Everything has an IP address,” Chan says, and is consequently internet-controlled and operable with an iPhone. “You won’t see a single LED panel or weird iPad built into the wall. The light switches can work as they normally do, the thermostats can work by twisting them. One of the design principles at Google was that it should be so simple that your technologically illiterate parents can figure out how to use it. My parents are technologically illiterate. They can come here and figure out how to turn on and off all the lights without me ever having to tell them. The complexity is hidden in the iPhone.”
“Our thermostats are all IP-enabled—they’re Nest thermostats.”
“I’m a person who understands the product very well—Google Ventures was an investor in Nest and I was part of the team that helped manage that investment—so we have their thermostats and smoke detectors in the house, and an app that monitors both the temperature and any fire alarm issues. We can turn the heat up or down. Even if we’re a mile away from home we can get the house warmed up or cooled down.”
“We wanted anybody to be able to control functions in the home by giving them the apps and the access key.”
If you’re visiting, I would want to give you access to DJ-ing music, for example. We can pick different songs off Spotify, Pandora, our own playlists—I can take the access back and play something else if that’s what I want. Pat and I both have controls and the app elegantly figures out who last had command, so there’s no infighting.”
“We wanted to test out a lot of new technology—at Google, we called it A/B testing.”
[Testing two products that are nearly identical except for one variation.] For example, we tested out the light switches. We had four different kinds of light switches put in before we picked the one that we installed. We went with Lutron RadioRA switches, but we had ZigBee switches and switches with Insteon, another home-automation technology. One of the switches—and you would not know this unless you tested them out—wound up not working because they were all wireless. They were on 2.4 gigahertz, which happens to be the same frequency our microwave’s on. So when the microwave came on and our guests tried to turn on the lights, they’d stop working.”
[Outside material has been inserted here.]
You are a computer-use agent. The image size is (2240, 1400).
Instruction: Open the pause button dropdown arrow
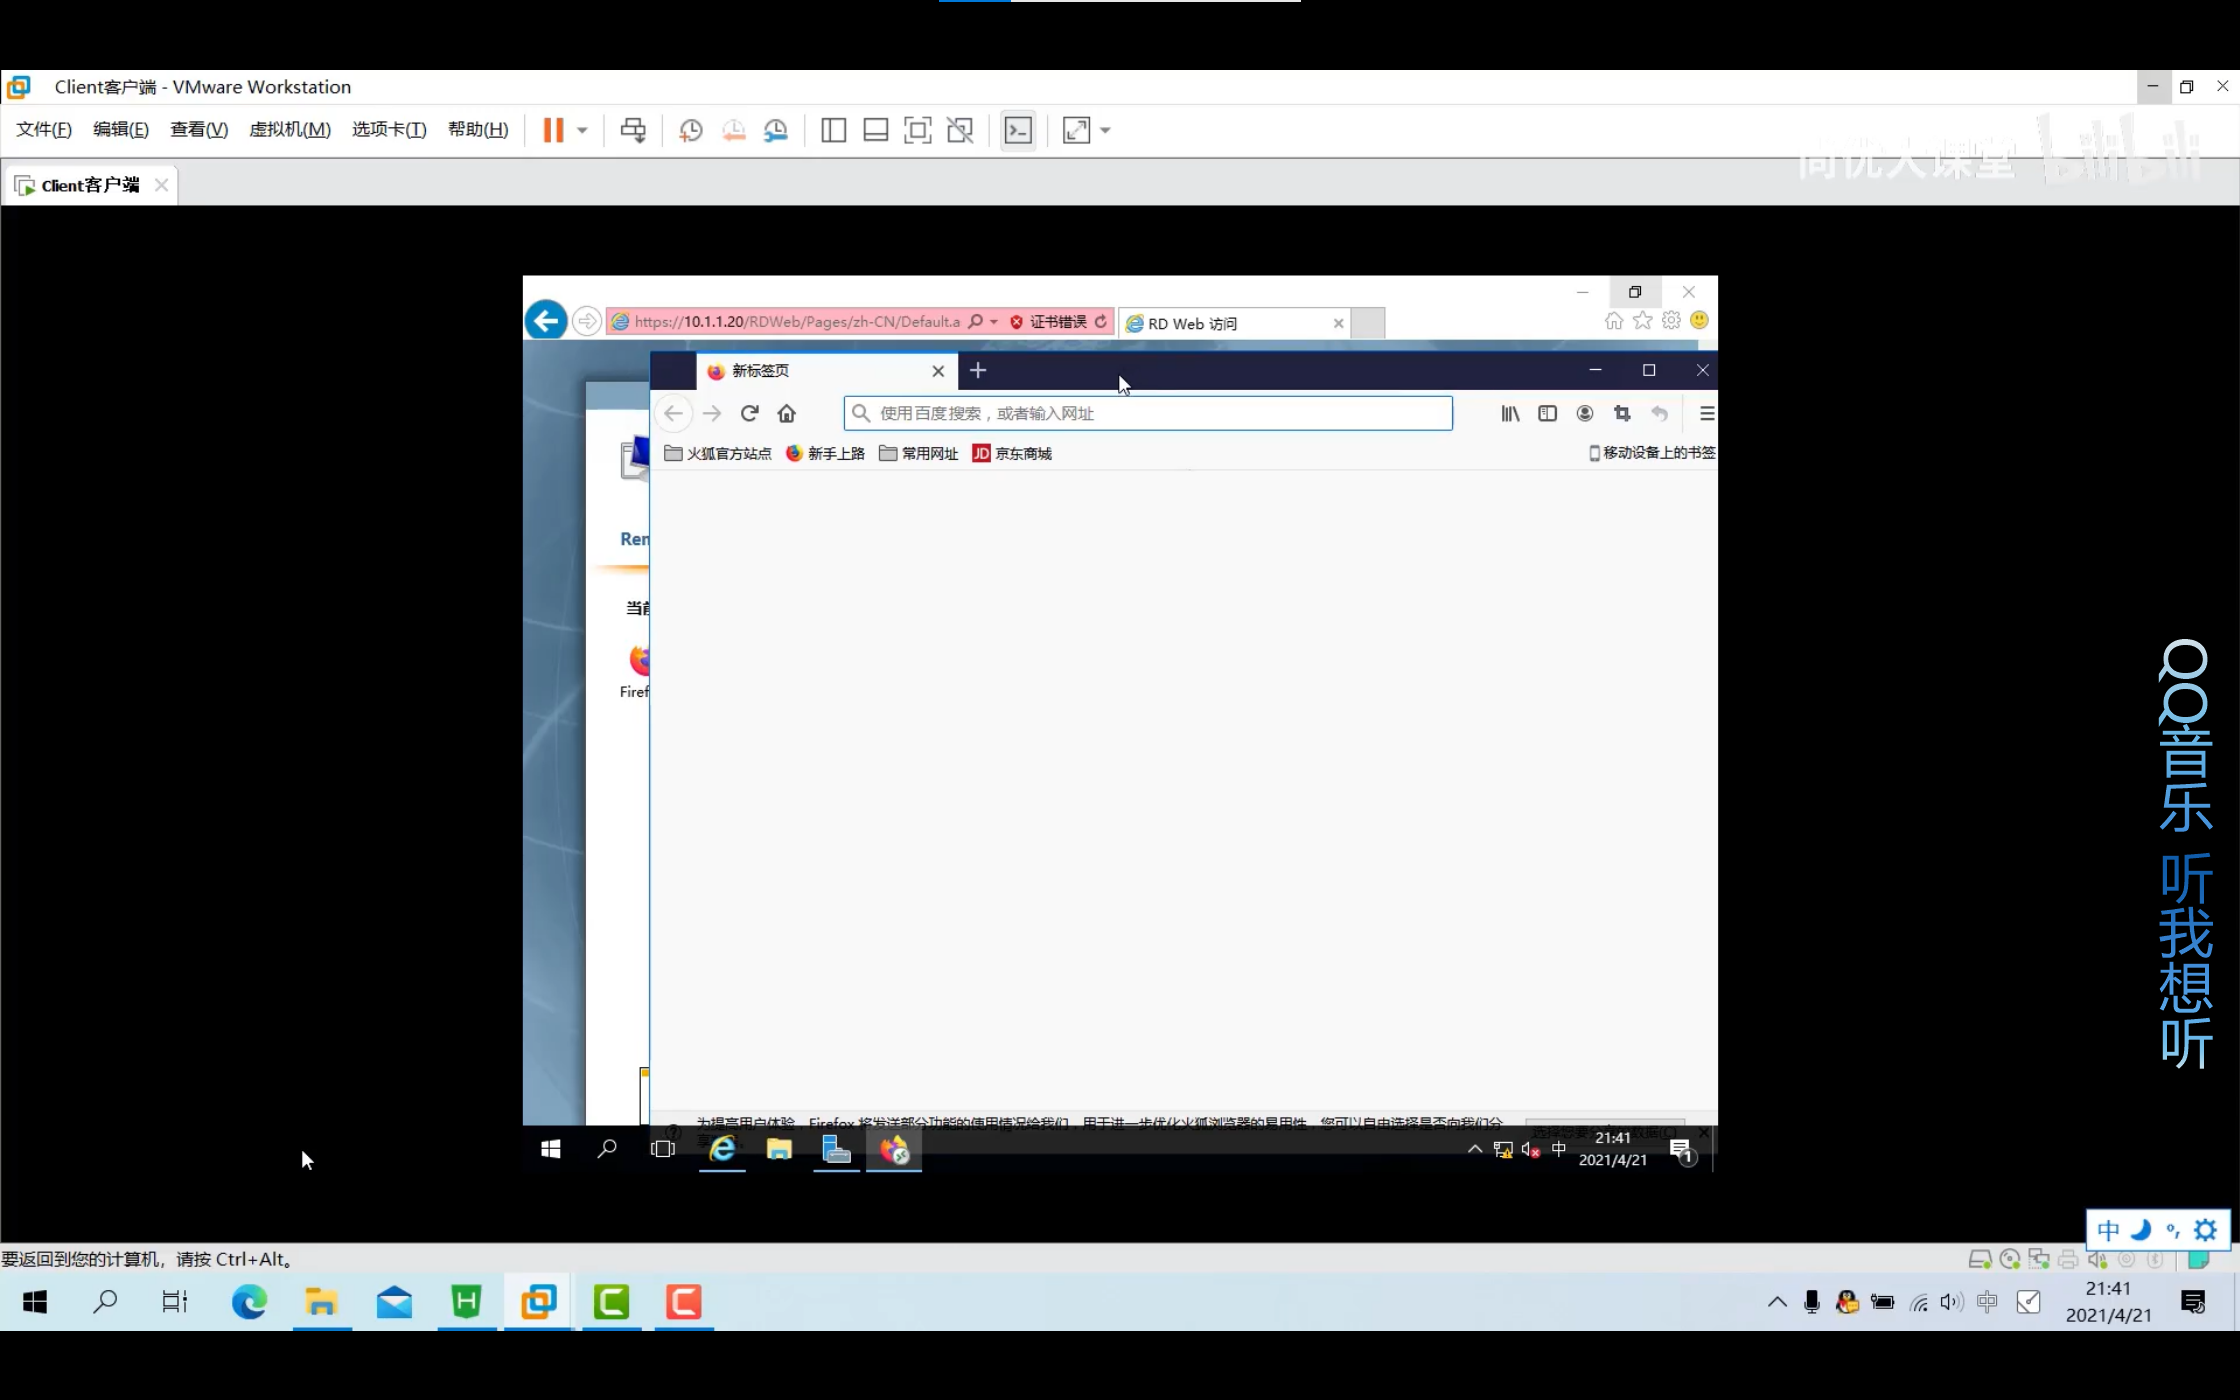582,130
“We wanted the lights to turn on and off automatically when you walk in at night. So there is a motion sensor. There’s nothing worse than waking up and having to fumble for the light switch, so it’s only a dim amount. After 15 minutes of detecting you’re not there anymore, it slowly turns the lights off.”
“One of the projects I’m working on right now is an app that uses the microphone on your iPhone to listen to the notes that you’re playing on the piano.”
“It detects the note, and based on the frequency that it hears, it sends it to the light so you can disco it around the house and have a Burning Man-like art exhibits as you play the piano. With an IP-enabled house, you can create these art projects based off what happens with the piano because you can control the lights with the notes.”
“When you go to a dinner party, your phone gets drained, right?”
“So we installed USB ports all around the house. And we keep a cable in every drawer for every device. These are right behind each pocket in the couch, and wherever we think our guests might be having a meeting. We want to make sure everybody feels they can plug in and charge their device. That’s something that my architect, Antje Paiz, and I went through: Where would people be that they would want to charge their device? And we’ve hidden every wire so it’s seamless. This is part of being a trained product manager at Google: You want everything to be invisible and magical and not be noticed.”
“All our TVs are smart TVs, all internet-controlled.”
“We have a lot of folks come here and share ideas or pitch startups, so we love to be able to share things. All the screens are designed to be smart displays that you can control.”